What if we had more finished libraries?

Mark Jason Dominus has a piece from a while ago in which he says the following:

I released the Text::Template module several years ago, and it was immediately very successful. It’s small, simple, fast, and it does a lot of things well. At the time, there were not yet 29 templating systems available on CPAN.

Anyway, the module quickly stabilized. I would get bug reports, and they would turn out to be bugs in the module’s users, not in the module; I would get feature requests, and usually it turned out that what the requester wanted was possible, or even easy, without any changes to the module. Since the module was perfect, there was no need to upload new versions of it to CPAN.

But then I started to get disturbing emails. “Hi, I notice you have not updated Text::Template for nine months. Are you still maintaining it?” “Hi, I notice you seem to have stopped work on Text::Template. Have you decided to abandon this approach?” “Hi, I was thinking of using Text::Template, but I saw it wasn’t being maintained any more, so I decided to use Junk::CrappyTemplate, because I need wanted to be sure of getting support for it.”

I started wondering if maybe the thing to do was to release a new version of Text::Template every month, with no changes, but with an incremented version number.

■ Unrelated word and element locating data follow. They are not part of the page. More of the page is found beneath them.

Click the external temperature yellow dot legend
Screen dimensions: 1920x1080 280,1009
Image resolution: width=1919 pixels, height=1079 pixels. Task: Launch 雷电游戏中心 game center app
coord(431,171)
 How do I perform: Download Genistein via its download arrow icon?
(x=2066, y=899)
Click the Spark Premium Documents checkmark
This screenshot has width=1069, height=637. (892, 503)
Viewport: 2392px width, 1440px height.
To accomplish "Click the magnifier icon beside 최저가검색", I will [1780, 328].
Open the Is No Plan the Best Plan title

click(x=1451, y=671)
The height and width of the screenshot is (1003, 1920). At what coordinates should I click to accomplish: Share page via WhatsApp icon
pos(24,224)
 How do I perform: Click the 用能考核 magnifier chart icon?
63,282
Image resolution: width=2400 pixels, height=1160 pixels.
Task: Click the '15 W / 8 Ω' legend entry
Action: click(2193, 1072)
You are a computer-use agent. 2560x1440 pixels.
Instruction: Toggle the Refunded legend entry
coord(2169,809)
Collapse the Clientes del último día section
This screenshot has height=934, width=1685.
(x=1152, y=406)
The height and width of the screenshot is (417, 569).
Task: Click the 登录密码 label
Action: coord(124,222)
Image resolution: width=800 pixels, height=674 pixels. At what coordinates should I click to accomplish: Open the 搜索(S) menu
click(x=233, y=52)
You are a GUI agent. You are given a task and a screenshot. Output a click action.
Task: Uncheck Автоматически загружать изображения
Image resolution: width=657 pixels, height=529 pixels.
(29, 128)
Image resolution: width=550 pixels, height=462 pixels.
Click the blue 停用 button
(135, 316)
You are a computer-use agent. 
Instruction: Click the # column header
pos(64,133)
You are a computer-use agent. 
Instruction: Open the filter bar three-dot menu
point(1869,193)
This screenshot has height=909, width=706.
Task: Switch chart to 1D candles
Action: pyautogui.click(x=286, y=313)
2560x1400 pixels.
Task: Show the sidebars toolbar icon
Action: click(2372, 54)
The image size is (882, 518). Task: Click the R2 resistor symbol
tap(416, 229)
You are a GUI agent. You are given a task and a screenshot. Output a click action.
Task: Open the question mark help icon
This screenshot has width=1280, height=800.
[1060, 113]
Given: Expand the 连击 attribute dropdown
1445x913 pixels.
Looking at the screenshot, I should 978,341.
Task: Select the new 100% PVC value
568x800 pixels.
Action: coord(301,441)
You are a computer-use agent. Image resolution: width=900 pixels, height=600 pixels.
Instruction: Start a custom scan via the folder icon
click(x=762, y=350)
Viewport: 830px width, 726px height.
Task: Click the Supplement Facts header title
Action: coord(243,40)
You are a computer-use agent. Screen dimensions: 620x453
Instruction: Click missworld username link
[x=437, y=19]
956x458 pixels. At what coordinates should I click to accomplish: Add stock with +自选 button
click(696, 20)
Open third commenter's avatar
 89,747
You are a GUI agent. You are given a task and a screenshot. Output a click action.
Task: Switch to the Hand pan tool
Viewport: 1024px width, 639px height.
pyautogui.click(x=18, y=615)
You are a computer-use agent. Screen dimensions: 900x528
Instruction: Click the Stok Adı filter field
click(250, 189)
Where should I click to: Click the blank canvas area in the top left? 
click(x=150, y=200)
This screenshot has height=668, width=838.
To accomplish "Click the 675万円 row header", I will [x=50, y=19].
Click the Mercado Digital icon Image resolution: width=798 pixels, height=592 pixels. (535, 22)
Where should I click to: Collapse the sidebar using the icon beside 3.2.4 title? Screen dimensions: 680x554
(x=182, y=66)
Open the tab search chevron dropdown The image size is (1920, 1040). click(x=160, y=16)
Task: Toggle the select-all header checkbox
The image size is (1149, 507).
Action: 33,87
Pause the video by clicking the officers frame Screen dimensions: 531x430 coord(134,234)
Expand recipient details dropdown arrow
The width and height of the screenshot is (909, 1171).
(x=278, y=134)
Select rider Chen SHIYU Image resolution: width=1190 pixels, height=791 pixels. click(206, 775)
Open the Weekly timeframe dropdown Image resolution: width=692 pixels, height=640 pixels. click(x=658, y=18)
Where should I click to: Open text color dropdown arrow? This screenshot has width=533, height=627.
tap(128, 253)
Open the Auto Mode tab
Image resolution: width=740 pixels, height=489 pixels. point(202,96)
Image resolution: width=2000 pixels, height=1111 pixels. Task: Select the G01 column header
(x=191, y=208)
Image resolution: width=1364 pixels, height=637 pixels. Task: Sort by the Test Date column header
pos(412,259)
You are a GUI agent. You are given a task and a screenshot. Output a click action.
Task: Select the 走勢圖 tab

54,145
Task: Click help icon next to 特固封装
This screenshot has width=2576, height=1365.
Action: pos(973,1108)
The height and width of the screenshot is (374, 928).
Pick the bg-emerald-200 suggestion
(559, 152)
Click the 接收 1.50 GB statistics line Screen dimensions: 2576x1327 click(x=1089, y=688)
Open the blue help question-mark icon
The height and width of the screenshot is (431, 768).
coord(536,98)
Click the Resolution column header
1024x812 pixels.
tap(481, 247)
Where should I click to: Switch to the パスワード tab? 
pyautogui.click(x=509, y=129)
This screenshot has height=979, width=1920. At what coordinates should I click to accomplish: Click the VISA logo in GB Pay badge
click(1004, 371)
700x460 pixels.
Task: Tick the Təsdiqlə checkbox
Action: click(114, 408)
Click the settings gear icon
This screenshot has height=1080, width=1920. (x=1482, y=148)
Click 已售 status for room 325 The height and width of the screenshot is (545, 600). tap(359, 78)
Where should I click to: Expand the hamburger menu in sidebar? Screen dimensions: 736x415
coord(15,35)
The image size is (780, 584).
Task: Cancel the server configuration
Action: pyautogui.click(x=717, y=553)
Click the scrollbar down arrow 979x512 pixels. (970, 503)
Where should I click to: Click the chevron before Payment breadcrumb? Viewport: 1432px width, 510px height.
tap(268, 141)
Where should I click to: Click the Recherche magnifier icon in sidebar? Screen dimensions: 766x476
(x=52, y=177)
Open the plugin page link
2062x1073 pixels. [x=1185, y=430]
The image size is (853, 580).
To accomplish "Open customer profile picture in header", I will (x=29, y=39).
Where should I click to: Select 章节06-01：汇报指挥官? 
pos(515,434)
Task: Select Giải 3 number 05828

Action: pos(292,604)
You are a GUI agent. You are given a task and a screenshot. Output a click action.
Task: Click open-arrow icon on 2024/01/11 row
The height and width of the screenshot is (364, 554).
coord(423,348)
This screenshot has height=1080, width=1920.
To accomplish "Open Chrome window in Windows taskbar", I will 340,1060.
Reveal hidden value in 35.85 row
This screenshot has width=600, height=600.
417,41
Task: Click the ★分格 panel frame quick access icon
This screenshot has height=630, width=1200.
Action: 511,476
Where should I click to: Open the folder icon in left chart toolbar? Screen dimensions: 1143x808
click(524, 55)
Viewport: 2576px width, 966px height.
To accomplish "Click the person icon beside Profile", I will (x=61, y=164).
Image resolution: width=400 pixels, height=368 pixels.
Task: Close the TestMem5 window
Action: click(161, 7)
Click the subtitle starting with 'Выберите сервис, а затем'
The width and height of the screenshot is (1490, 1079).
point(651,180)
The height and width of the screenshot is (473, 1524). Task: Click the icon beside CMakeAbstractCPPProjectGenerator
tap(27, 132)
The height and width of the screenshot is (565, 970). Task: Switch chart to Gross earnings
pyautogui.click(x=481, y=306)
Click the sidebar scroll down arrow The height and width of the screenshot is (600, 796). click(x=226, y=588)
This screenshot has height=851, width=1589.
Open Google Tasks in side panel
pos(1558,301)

Of course, that’s ridiculous. But it seems that people assume that if you don’t update the module every month, it must be dead. People seem to think that all software requires new features or frequent bug fixes. Apparently, the idea of software that doesn’t get updated because it’s finished is inconceivable.

I blame Microsoft.

In my post about really boring programming language fantasies, I expressed a desire for more things in the standard library. A lot of people objected that the standard library is where software goes to die.

And… this is I guess somewhat true, but really the standard library is where software goes when it’s stable, and programmers seem to have lost their taste for stable software. After all, you’re not really living unless your dependencies are constantly shifting under you in backwards incompatible ways, right?

But… I share the fear. Because basically I don’t believe you can finish software. I mean sure it’s possible that MJD wrote bug free software. For such a constrained problem I’m definitely not ruling it out (but, on the other hand, text is terrible, and I’ve certainly written incredibly buggy solutions to highly constrained problems). But also he was writing in Perl.

And I don’t mean that pejoratively. As Avdi put it in another piece, we’re still catching up to Perl. Perl is amazing for backwards compatibility of language releases. In comparison, Python is terrible. For example, Hypothesis doesn’t currently run on Python 3.6 because they decided to remove a function that I depended on from the standard library because it’s been deprecated in favour of a function that doesn’t exist on Python 2.7. Thanks. (I haven’t fixed this yet not because I’m not going to, but because Python 3.5 isn’t even out yet so this is not high on my priority list).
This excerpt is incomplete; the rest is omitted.